Saxe et al. (2013) Andrew M Saxe, James L McClelland, and Surya Ganguli. Exact solutions to the nonlinear dynamics of learning in deep linear neural networks. arXiv Preprint arXiv:1312.6120, 2013.
Schulman et al. (2015) John Schulman, Philipp Moritz, Sergey Levine, Michael Jordan, and Pieter Abbeel. High-dimensional continuous control using generalized advantage estimation. arXiv Preprint arXiv:1506.02438, 2015.
Stoikov (2018) Sasha Stoikov. The micro-price: a high-frequency estimator of future prices. Quantitative Finance, 18(12):1959–1966, 2018.
Tian et al. (2022) Yuan Tian, Minghao Han, Chetan Kulkarni, and Olga Fink. A prescriptive Dirichlet power allocation policy with deep reinforcement learning. Reliability Engineering & System Safety, 224:108529, 2022.
Winkel et al. (2023) David Winkel, Niklas Strauß, Matthias Schubert, and Thomas Seidl. Simplex decomposition for portfolio allocation constraints in reinforcement learning. In ECAI, pages 2655–2662. IOS Press, 2023.
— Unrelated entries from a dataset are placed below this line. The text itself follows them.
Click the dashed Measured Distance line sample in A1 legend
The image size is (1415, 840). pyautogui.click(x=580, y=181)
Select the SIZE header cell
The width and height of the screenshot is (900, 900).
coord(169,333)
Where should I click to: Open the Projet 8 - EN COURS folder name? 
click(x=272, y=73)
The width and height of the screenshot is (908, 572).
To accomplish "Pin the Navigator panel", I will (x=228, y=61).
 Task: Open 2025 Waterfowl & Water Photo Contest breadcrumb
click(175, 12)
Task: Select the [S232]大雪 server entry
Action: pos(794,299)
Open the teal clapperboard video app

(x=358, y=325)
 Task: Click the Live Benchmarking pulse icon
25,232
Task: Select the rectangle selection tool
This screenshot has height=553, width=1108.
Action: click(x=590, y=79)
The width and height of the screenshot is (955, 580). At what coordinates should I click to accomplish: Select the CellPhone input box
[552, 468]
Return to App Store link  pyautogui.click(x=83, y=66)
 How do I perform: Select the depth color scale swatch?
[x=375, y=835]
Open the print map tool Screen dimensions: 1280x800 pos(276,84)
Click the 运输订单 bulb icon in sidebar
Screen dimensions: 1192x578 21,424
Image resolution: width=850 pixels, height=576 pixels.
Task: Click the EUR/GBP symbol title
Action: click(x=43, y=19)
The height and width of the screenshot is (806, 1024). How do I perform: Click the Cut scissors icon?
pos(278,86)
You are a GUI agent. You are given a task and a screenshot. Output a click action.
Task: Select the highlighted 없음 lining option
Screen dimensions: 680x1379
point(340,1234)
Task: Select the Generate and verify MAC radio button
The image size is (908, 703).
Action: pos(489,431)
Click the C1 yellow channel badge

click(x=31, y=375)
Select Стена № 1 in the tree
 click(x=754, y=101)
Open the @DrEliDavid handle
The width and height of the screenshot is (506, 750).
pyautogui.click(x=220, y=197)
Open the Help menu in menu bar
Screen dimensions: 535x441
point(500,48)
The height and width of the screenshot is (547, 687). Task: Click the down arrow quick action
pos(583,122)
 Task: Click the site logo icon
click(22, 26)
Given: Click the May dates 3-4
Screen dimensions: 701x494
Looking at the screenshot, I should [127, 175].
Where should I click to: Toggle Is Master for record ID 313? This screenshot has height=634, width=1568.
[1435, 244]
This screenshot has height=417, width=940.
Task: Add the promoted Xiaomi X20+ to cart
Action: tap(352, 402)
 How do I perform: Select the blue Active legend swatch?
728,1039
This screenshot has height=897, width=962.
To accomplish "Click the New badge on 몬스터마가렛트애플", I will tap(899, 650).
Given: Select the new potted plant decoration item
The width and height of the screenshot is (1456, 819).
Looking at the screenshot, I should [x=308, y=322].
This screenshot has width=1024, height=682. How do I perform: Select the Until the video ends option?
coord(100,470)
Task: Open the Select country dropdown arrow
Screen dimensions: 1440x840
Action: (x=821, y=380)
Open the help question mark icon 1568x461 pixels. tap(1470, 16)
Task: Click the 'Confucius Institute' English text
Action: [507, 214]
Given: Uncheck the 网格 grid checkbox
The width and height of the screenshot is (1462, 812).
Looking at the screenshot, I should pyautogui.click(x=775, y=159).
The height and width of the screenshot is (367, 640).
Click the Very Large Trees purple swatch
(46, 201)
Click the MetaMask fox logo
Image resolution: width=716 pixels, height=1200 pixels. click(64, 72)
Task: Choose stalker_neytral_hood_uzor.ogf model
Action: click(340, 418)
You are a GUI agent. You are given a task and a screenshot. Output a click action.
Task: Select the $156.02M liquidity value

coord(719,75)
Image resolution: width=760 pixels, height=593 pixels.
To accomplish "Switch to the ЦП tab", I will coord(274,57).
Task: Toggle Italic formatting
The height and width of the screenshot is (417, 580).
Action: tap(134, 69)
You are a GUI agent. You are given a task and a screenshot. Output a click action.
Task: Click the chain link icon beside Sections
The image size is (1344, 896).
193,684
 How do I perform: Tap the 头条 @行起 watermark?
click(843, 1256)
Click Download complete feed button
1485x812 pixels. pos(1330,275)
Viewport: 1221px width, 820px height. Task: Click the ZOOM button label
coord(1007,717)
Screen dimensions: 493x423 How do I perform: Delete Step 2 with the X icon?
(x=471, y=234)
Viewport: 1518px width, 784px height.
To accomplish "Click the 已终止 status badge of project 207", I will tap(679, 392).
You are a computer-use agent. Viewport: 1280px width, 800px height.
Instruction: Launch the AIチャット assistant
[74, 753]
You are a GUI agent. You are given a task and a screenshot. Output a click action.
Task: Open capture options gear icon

Appendix A Parameters and stationary order book shapes in the market simulation

A.1 Parameters for market simulations

We assume that the noise and tactical traders submit orders (market orders, limit orders and cancellations) up to level $D=30,$ and that all of their orders have the same shifted half-normal distribution with parameters $\sigma^{M}=\sigma^{L,k}=\sigma^{C,k}=2,$ for $k\in\{1,2,\dots,D\}.$ We cap large order sizes at five standard deviations because very large order sizes are unrealistic. We always start the simulations at $-\Delta t=-15s,$ from an equilibrium state and run them until time $T=150s.$ The equilibrium states are explained in more detail in Appendix A.2 below. The LN-RL, DR-RL, and all benchmark algorithms trade during the time interval [0, T], updating their decisions at the times $n\Delta t,n=0,1,…,N,$ for $\Delta t=15s$ and $N=10.$ The parameters are summarized in Table 2.

Table 2: Hyperparameters for market simulation.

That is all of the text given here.